I come from mixed blood, much of which is denied by my family. I count among my ancestors the master and the slave.I look forward to the day when we can all celebrate the diverse and rich strands of our heritage. I know that my great great great grandmother would celebrate this exhibition as I do. Thank you

Elaine Soto said...

Elaine Soto said...
Hi Diogenes, The way you integrated your work past and present with this registry is a gem. Thank you. I love your new work.

Anonymous said...

This is very interesting and exciting. Hope we can develop a dialogue.

Rochelle

Anonymous said...

Modupe Mi hermano.....en el ultimo census de la isla (la nuestra, PR) 'dicen' que en la categoria de NEGRO-no hubo una selecion.....hmm PORQUE?

Pero mas luego porque este Negro desde "El Reinado Unido (tierra del Cofresi) tiene que descanzar suu belleza...."y que lo que pasa aqui ha!? Barrio Obrero Pregon
BOMBA! Carambomba

Don Pepe, Rafael Cordero, Arturo Schomburg, Juan Borria are turning over in their graves! TV

Anonymous said...

Kingsley Guarionex dice "arriba abajo Yanqui pal carajo!" "La Esclavitud Afro-Boriquena" se derrama por la 65 de Infanteria con la llegada de los Clintons y los Cristianos pero como en tu obra OBA los carritos de Exu-Elegua van abriendo pasos como siempre lo han sido........OBA PAPA La Eleciones PaL Carajo< en la orilla del Mar y en Serrania todavia los gritos se oyen...

this typeset isn't bloody enough......Dios Ojones esto es pequeno a lo que te espera.......cuando llegara el post colonialismo, cuando llegara......el dia de nuestra suerte,,,,,patakin!

TV

Anonymous said...

The Global fusion is here and there is no way to deny it. Your work is a good example of ways of fusion withing history past and present.

Maritza Davila
atabeira.com

Anonymous said...

gracias por la exposicion

Nitza Hernandez said...

In watching this art exhibition I feel much more connected to our ethnic and historical background in Puerto Rico and the rest of the Caribbean. I wonder how my past relatives were related to slavery 200 years ago. I wonder if I was one of those slaves to whom I still feel so close through African music, art, food and culture. I feel the slaves in my heart, but not with a submissive feeling but rather with a profound free spirit of love and emancipation.

Anonymous said...

...mas "Calle 13" en todo nuestros trabajo.....! El nuevo Negro no puede comer mierda.......los Burgos estan con las ratas.......ACHE!

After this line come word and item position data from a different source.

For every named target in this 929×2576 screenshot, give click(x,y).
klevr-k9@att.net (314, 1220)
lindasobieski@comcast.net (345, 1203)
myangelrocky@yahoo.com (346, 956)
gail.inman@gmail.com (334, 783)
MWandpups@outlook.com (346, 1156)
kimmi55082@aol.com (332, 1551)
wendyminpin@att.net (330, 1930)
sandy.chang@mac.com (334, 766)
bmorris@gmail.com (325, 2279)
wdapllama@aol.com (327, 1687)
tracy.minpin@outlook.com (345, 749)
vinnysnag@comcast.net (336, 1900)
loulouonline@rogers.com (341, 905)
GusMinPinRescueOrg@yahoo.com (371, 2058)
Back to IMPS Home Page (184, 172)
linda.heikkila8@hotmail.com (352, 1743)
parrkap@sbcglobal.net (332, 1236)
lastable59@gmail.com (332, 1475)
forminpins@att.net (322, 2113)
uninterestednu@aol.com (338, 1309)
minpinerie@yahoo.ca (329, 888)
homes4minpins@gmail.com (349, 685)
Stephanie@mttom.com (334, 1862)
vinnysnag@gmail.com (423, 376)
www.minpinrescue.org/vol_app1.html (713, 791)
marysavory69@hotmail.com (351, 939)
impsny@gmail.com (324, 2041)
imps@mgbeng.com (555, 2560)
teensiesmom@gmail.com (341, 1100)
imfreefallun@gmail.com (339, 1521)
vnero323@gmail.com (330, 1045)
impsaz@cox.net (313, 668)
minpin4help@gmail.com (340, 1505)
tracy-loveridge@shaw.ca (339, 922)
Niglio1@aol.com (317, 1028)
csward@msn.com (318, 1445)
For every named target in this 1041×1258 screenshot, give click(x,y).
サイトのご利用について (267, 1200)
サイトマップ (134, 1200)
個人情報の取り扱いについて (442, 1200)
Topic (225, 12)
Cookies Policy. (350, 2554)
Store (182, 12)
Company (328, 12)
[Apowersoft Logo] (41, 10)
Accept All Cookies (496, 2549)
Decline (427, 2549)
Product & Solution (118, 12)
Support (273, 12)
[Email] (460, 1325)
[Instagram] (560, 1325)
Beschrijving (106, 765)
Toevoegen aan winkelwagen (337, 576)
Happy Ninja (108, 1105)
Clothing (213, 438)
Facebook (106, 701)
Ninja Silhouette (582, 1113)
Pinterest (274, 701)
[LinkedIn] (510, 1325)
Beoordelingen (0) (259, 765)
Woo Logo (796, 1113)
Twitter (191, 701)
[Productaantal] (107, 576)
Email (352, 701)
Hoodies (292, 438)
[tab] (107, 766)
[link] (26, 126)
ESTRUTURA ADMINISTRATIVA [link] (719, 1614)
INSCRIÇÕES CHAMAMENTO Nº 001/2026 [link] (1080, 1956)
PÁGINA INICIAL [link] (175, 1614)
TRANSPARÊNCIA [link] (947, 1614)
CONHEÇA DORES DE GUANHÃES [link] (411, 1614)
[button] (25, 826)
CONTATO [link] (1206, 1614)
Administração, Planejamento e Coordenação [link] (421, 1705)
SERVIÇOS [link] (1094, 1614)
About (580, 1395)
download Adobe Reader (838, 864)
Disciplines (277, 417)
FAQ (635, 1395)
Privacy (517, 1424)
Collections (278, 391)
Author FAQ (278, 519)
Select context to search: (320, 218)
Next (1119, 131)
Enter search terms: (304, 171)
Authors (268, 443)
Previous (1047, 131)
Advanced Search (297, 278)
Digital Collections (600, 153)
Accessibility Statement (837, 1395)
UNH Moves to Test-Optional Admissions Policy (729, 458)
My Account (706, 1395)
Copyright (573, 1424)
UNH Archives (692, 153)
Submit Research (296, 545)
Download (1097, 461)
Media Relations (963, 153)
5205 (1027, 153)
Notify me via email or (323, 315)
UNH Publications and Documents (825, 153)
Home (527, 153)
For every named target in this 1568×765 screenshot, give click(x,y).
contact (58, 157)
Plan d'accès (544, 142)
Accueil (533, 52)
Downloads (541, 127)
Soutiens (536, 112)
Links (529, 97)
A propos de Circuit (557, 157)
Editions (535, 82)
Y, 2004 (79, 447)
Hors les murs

encuentro: un coco en la calle, un macanazo en la cara
mito: no lo toques "hay bendito" la educacion
realidad: prisioneros Boricuas encadenados por sus derechos humanos y muchas ratas......sigue el abuso...

elegua en un Harley.....vrooooom, vroooom para su guayo, vroooom, vroooooom

Colette Hughes said...

Rereading the entries in the Slave Registry, as I am drawn to again and again, they start to sound like poetry; they eventually turn inside out and read almost like love poems. The heart goes out, the heart contracts-- and there's the awful pulse in Ballester's strong piece. Such reality in the strings of physical details! Also, I notice one curious thing: that every single entry includes the description "pelo pasa" (aptly translated by Judith Escalona as "nappy hair"). Now, the repetition of the identical phrase to describe a hair type which all the slaves shared-- and which therefore could have no practical use in profiling an individual -- sets me thinking. The Registry's descriptions don't include, for instance, phrases like "two legs" or "opposable thumbs", or other features which all slaves shared -- so why "pelo pasa"? There's a darkness for me here. Maybe the very phrase MUST be repeated because the oppressor is somehow pulled toward it. "Pelo pasa" festers in the white man's mind, finds its way into beautiful calligraphy, and becomes a little verbal repository of resentment and hate.

Anonymous said...

La exhibicion es fabulosa. Habla de nuestra raices, de algo que no podemos dejar pasar en el olvido.